━━━ Document
CRISANTO LICHAUCO ET AL. v. JOSE BERENGUER +

DECISION

20 Phil. 12

[ G. R. No. 5933, August 26, 1911 ]

CRISANTO LICHAUCO ET AL., PETITIONERS AND APPELLANTS, VS. JOSE BERENGUER, TESTAMENTARY EXECUTOR OF MACARIO BERENGUER, OPPONENT AND APPELLEE.

D E C I S I O N

ARELLANO, C.J.:

Crisanto Lichauco, on his own behalf, and his brothers, Faustino, Zacarias, Galo, and  his sister,  Timotea Lichauco, his coheirs, applied for the registration, in the new property registry, of two rural estates  situated in the pueblo of Arayat,  Province of  Pampanga,  one of which, in the barrio of Batasan, has an area of  204  hectares, 33 ares, and 38.795 centares, and the  other,  in the sitio of  Panantaglay, barrio of Calumpang, 120 hectares, 69 ares, and 58 centares.   The boundaries and other particulars relating to these lands are specified in the  application,  which,  for the purpose of this opinion,  are taken to be true.

With respect to both the said properties, the  applicants allege that they  obtained them by inheritance from their grandmother, Cornelia Laochangco,  and that the latter, in turn,  had acquired them  from Macario Berenguer, through purchase  with an agreement  that the vendor should have the right to  redeem  them.   Jose Berenguer, the  son of Macario Berenguer and the  administrator of his estate, opposed the registration  of the  first of the aforementioned properties, and acquiesced in that of the second.   The trial was had with  respect to the  first tract of land above referred to, documentary and oral evidence was adduced by the parties, and the Court of Land Registration decided:
"The adverse claim presented, relative to the parcel of land situated in Batasan, is allowed; consequently, the registration of  the same land applied for by the applicants, is denied.  Upon entry  of  a general default the adjudication and registration of the  second parcel,  situated in Panantaglay, of 120 hectares, 69 ares, and 58  centares, is decreed (at 12.10 p. m.) in favor of the applicants.
━━━━━━
━━━ Provided data
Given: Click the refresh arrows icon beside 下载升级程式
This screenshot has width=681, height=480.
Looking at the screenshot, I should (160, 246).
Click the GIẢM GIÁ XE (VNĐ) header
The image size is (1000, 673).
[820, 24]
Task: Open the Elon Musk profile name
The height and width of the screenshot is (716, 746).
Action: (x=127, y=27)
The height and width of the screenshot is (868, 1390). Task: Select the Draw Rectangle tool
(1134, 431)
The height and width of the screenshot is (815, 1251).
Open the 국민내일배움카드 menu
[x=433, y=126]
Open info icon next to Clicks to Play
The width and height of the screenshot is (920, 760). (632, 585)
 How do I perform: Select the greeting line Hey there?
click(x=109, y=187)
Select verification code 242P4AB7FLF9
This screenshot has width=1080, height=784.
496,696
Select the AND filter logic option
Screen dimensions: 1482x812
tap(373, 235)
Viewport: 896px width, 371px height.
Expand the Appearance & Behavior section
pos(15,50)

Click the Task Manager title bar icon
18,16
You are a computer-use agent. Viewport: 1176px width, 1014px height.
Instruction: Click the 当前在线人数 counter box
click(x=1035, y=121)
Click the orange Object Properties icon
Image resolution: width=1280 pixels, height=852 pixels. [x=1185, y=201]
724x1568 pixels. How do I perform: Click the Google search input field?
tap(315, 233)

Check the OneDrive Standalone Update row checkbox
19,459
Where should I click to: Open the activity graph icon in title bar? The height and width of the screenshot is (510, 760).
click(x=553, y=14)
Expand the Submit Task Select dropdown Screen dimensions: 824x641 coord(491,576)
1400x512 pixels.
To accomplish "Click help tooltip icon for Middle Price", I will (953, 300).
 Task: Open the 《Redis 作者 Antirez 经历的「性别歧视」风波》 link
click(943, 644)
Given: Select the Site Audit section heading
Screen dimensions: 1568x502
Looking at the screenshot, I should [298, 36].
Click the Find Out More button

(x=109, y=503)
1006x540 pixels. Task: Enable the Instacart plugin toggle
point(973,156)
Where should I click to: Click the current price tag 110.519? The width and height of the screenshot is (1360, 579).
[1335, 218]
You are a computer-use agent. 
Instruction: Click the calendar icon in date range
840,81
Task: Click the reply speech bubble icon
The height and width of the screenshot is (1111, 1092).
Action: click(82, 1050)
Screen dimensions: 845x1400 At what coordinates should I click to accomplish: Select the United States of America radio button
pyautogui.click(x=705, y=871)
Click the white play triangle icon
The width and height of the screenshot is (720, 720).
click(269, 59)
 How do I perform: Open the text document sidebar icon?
━━━━━━
[Requirements]:
[1] In the decision, who opposed registration of the first property, and what was his relation to Macario Berenguer?
[2] Print the passage of the decision that runs from "CRISANTO LICHAUCO ET AL., PETITIONERS" down to "to be true.".
The records are material of their own, apart from the decision.

[Answers for the tasks]:
[1] Jose Berenguer opposed it. He was the son of Macario Berenguer and the administrator of his estate.

[2]
CRISANTO LICHAUCO ET AL., PETITIONERS AND APPELLANTS, VS. JOSE BERENGUER, TESTAMENTARY EXECUTOR OF MACARIO BERENGUER, OPPONENT AND APPELLEE.

D E C I S I O N

ARELLANO, C.J.:

Crisanto Lichauco, on his own behalf, and his brothers, Faustino, Zacarias, Galo, and  his sister,  Timotea Lichauco, his coheirs, applied for the registration, in the new property registry, of two rural estates  situated in the pueblo of Arayat,  Province of  Pampanga,  one of which, in the barrio of Batasan, has an area of  204  hectares, 33 ares, and 38.795 centares, and the  other,  in the sitio of  Panantaglay, barrio of Calumpang, 120 hectares, 69 ares, and 58 centares.   The boundaries and other particulars relating to these lands are specified in the  application,  which,  for the purpose of this opinion,  are taken to be true.